The designation prompted the government of Macau, a special administrative region on China's south coast, to freeze the bank's accounts. This spooked other foreign banks into also freezing North Korea's accounts, shutting Pyongyang out of the international financial system.
In response, Pyongyang boycotted the six-party talks in Beijing with China, Japan, Russia, South Korea and the US on the "denuclearisation of the Korean Peninsula" from November 2005 until after North Korea tested a plutonium-based nuclear weapon last October 9. Pyongyang insisted Washington's financial sanctions against it be addressed as part of the talks, which resumed in December.
On February 13, an agreement was reached at the talks under which Washington is to resolve the dispute over BDA within 30 days. If this deadline is met, Pyongyang has agreed to begin implementing its commitments under an agreement on "Initial Actions for the Implementation of the Joint Statement" of the six parties issued on September 19, 2005.
The joint statement committed North Korea and the US "to respect each other's sovereignty, exist peacefully together, and take steps to normalise their relations". In exchange, Pyongyang agreed to give up all its nuclear weapons and existing nuclear programs.
In the four decades after US military forces were fought to a stalemate by North Korea and China in the 1950-53 Korean War, Washington has continued to regard North Korea as an "enemy state", repeatedly threatening it with a US nuclear attack.
In 1993, Pyongyang declared that it would withdraw from the nuclear Non-Proliferation Treaty (NPT), and begin extracting plutonium from nuclear waste to produce nuclear weapons as a deterrent against a nuclear attack.
After a year of negotiations, the administration of then US president Bill Clinton signed an "agreed framework" with Pyongyang under which "both sides will move toward full normalisation of political and economic relations", including a provision by Washington that it would "provide formal assurances" to North Korea "against the threat or use of nuclear weapons by the US".
Both sides also agreed to "work together for peace and security on a nuclear [weapons] free Korean peninsula". Pyongyang agreed to close its Yongbyon heavy-water moderated nuclear power reactor — which generated plutonium waste — in exchange for the West supplying non-plutonium-producing light-water moderated reactors (LWR).
The US agreed to supply 500,000 tonnes of fuel oil annually to North Korea while the LWR reactors were being built.
Upon becoming US president in 2001, George Bush junior told South Korea's president and North Korean emissaries that he had no intentions of normalising relations with Pyongyang as required under the 1994 agreement.
In January 2002, Bush denounced North Korea as part of an "axis of evil" that included Iraq and Iran. These countries, Bush alleged, had secret nuclear weapons programs, in violation of their NPT commitments, and he vowed to take "pre-emptive" military action to stop them producing nuclear bombs.
In October 2002, Bush unilaterally abrogated the 1994 agreement, including ending fuel-oil shipments.
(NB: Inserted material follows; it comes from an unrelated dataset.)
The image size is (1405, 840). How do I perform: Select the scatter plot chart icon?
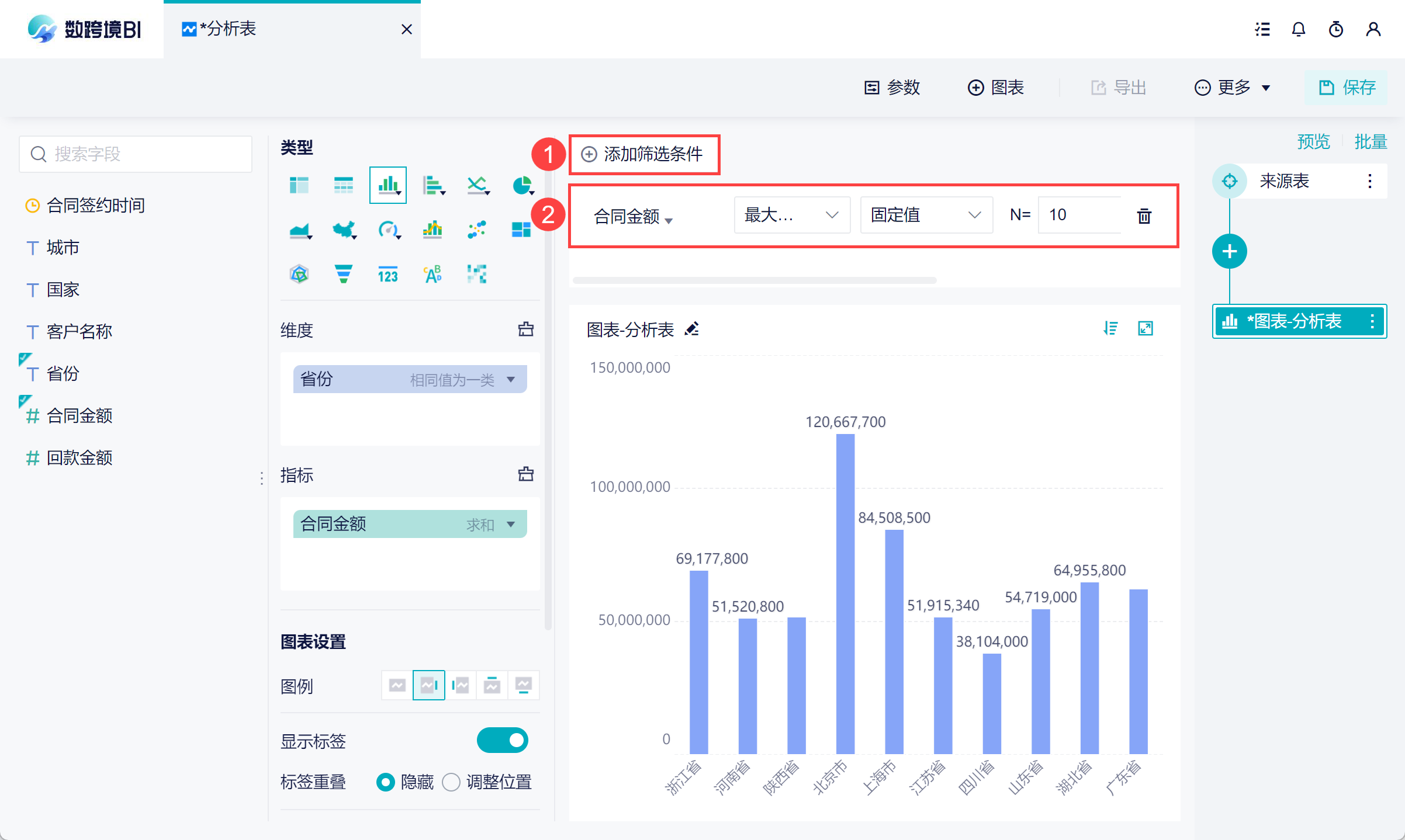point(477,230)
Pyongyang responded by reopening its nuclear facilities for energy generation. As Washington assembled its military forces for its March 2003 invasion of Iraq, Pyongyang announced it was withdrawing from the NPT.
In the months after the US-led invasion of Iraq, North Korea announced it was extracting plutonium from spent fuel rods to produce nuclear weapons until "the US gives up its hostile policy". While calling for bilateral talks with Washington, Pyongyang also declared that, "if the US is ready to make a bold switchover in its Korea policy for a settlement of the nuclear issue, [North Korea] will not stick to any particular dialogue format". The six-party talks began August 2003.
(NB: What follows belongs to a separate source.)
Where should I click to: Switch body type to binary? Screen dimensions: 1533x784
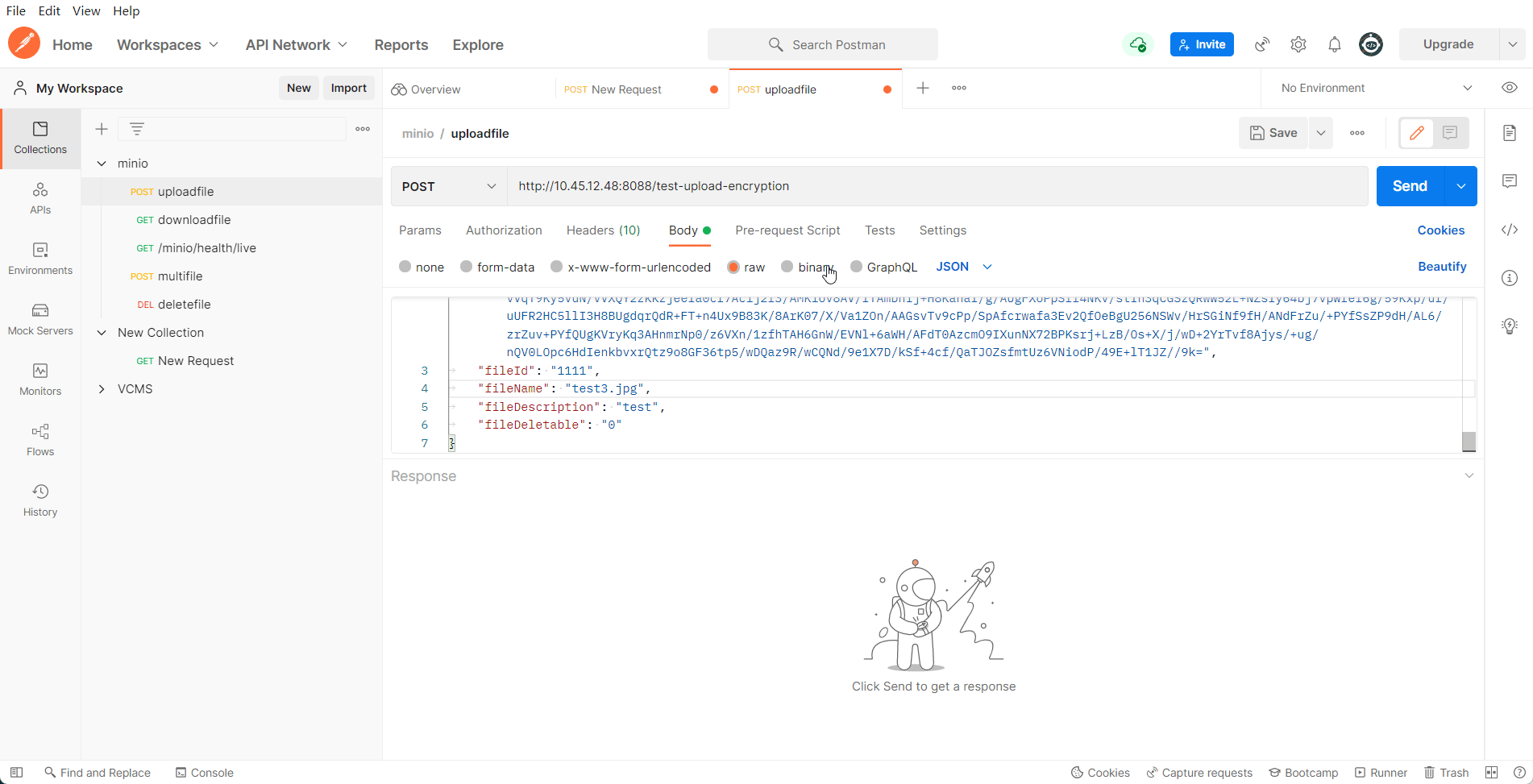point(808,267)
The February 13 six-party agreement sets out preliminary steps to implement the September 2005 joint statement. These include an agreement that Pyongyang and Washington "will start bilateral talks aimed at resolving bilateral issues and moving toward full diplomatic relations". In exchange for Pyongyang agreeing to close down its Yongbyon facility and rejoin the NPT, the other five parties agreed to "the provision of emergency energy assistance" to North Korea. An "initial shipment of emergency energy assistance equivalent to 50,000 tonnes of heavy fuel oil (HFO) will commence within the next 60 days".
Former US ambassador to the UN John Bolton, who was the key architect of Bush's belligerent policy, denounced the February 13 agreement. It "contradicts fundamental premises of the president's policy [that] he's been following for the past six years", Bolton told CNN on February 14. It sends the "bad signal" that "if you just have enough patience, if you just have enough persistence, you'll wear the United States down".